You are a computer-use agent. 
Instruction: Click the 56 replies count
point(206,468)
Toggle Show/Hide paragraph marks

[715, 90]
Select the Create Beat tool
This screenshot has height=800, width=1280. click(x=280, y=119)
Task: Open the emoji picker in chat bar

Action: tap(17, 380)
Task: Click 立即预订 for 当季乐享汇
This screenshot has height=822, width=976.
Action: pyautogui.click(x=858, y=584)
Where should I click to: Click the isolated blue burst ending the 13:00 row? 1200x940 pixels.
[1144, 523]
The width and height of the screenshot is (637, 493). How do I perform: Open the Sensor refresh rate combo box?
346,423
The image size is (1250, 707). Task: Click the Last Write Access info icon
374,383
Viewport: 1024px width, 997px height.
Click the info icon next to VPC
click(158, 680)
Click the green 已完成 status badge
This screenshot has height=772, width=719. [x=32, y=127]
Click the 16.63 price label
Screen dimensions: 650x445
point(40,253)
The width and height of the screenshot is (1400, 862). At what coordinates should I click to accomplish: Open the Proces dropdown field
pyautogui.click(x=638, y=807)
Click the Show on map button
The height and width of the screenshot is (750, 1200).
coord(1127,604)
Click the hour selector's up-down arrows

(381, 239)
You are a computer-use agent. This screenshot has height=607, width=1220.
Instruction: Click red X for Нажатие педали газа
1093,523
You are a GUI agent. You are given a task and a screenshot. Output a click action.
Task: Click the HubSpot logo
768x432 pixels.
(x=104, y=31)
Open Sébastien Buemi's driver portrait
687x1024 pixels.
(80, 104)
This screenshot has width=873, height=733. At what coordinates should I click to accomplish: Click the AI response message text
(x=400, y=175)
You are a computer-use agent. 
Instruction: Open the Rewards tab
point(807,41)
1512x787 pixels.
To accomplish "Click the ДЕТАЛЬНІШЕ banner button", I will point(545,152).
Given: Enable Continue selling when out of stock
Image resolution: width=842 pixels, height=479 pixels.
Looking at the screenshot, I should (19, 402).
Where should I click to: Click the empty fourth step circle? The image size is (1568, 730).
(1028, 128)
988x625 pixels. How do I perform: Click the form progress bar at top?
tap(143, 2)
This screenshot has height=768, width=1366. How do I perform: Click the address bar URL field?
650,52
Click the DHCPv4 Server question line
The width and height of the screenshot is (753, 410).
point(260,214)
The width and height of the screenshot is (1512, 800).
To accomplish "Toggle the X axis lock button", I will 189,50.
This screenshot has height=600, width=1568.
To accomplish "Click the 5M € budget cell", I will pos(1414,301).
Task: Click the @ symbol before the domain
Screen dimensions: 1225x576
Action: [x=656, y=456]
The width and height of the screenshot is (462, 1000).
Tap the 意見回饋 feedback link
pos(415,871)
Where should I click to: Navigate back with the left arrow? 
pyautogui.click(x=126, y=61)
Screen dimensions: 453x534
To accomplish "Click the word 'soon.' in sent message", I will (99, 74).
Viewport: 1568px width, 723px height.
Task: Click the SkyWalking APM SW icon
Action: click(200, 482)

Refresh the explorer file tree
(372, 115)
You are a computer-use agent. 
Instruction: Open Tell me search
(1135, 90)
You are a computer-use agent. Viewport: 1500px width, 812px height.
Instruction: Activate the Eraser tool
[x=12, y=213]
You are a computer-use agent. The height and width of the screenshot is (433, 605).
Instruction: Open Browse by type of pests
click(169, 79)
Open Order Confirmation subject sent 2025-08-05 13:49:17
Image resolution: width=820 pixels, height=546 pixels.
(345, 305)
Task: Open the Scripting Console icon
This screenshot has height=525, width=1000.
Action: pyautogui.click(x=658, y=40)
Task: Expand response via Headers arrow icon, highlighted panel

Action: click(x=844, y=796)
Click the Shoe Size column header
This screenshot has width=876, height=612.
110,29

▶ [Work to be completed]:
Please render the listing above as a JSON list of strings, with one string per line and blank lines left out.

▶ [Output]:
[
  "You are a computer-use agent. ",
  "Instruction: Click the 56 replies count",
  "point(206,468)",
  "Toggle Show/Hide paragraph marks",
  "[715, 90]",
  "Select the Create Beat tool",
  "This screenshot has height=800, width=1280. click(x=280, y=119)",
  "Task: Open the emoji picker in chat bar",
  "Action: tap(17, 380)",
  "Task: Click 立即预订 for 当季乐享汇",
  "This screenshot has height=822, width=976.",
  "Action: pyautogui.click(x=858, y=584)",
  "Where should I click to: Click the isolated blue burst ending the 13:00 row? 1200x940 pixels.",
  "[1144, 523]",
  "The width and height of the screenshot is (637, 493). How do I perform: Open the Sensor refresh rate combo box?",
  "346,423",
  "The image size is (1250, 707). Task: Click the Last Write Access info icon",
  "374,383",
  "Viewport: 1024px width, 997px height.",
  "Click the info icon next to VPC",
  "click(158, 680)",
  "Click the green 已完成 status badge",
  "This screenshot has height=772, width=719. [x=32, y=127]",
  "Click the 16.63 price label",
  "Screen dimensions: 650x445",
  "point(40,253)",
  "The width and height of the screenshot is (1400, 862). At what coordinates should I click to accomplish: Open the Proces dropdown field",
  "pyautogui.click(x=638, y=807)",
  "Click the Show on map button",
  "The height and width of the screenshot is (750, 1200).",
  "coord(1127,604)",
  "Click the hour selector's up-down arrows",
  "(381, 239)",
  "You are a computer-use agent. This screenshot has height=607, width=1220.",
  "Instruction: Click red X for Нажатие педали газа",
  "1093,523",
  "You are a GUI agent. You are given a task and a screenshot. Output a click action.",
  "Task: Click the HubSpot logo",
  "768x432 pixels.",
  "(x=104, y=31)",
  "Open Sébastien Buemi's driver portrait",
  "687x1024 pixels.",
  "(80, 104)",
  "This screenshot has width=873, height=733. At what coordinates should I click to accomplish: Click the AI response message text",
  "(x=400, y=175)",
  "You are a computer-use agent. ",
  "Instruction: Open the Rewards tab",
  "point(807,41)",
  "1512x787 pixels.",
  "To accomplish \"Click the ДЕТАЛЬНІШЕ banner button\", I will point(545,152).",
  "Given: Enable Continue selling when out of stock",
  "Image resolution: width=842 pixels, height=479 pixels.",
  "Looking at the screenshot, I should (19, 402).",
  "Where should I click to: Click the empty fourth step circle? The image size is (1568, 730).",
  "(1028, 128)",
  "988x625 pixels. How do I perform: Click the form progress bar at top?",
  "tap(143, 2)",
  "This screenshot has height=768, width=1366. How do I perform: Click the address bar URL field?",
  "650,52",
  "Click the DHCPv4 Server question line",
  "The width and height of the screenshot is (753, 410).",
  "point(260,214)",
  "The width and height of the screenshot is (1512, 800).",
  "To accomplish \"Toggle the X axis lock button\", I will 189,50.",
  "This screenshot has height=600, width=1568.",
  "To accomplish \"Click the 5M € budget cell\", I will pos(1414,301).",
  "Task: Click the @ symbol before the domain",
  "Screen dimensions: 1225x576",
  "Action: [x=656, y=456]",
  "The width and height of the screenshot is (462, 1000).",
  "Tap the 意見回饋 feedback link",
  "pos(415,871)",
  "Where should I click to: Navigate back with the left arrow? ",
  "pyautogui.click(x=126, y=61)",
  "Screen dimensions: 453x534",
  "To accomplish \"Click the word 'soon.' in sent message\", I will (99, 74).",
  "Viewport: 1568px width, 723px height.",
  "Task: Click the SkyWalking APM SW icon",
  "Action: click(200, 482)",
  "Refresh the explorer file tree",
  "(372, 115)",
  "You are a computer-use agent. ",
  "Instruction: Open Tell me search",
  "(1135, 90)",
  "You are a computer-use agent. Viewport: 1500px width, 812px height.",
  "Instruction: Activate the Eraser tool",
  "[x=12, y=213]",
  "You are a computer-use agent. The height and width of the screenshot is (433, 605).",
  "Instruction: Open Browse by type of pests",
  "click(169, 79)",
  "Open Order Confirmation subject sent 2025-08-05 13:49:17",
  "Image resolution: width=820 pixels, height=546 pixels.",
  "(345, 305)",
  "Task: Open the Scripting Console icon",
  "This screenshot has height=525, width=1000.",
  "Action: pyautogui.click(x=658, y=40)",
  "Task: Expand response via Headers arrow icon, highlighted panel",
  "Action: click(x=844, y=796)",
  "Click the Shoe Size column header",
  "This screenshot has width=876, height=612.",
  "110,29"
]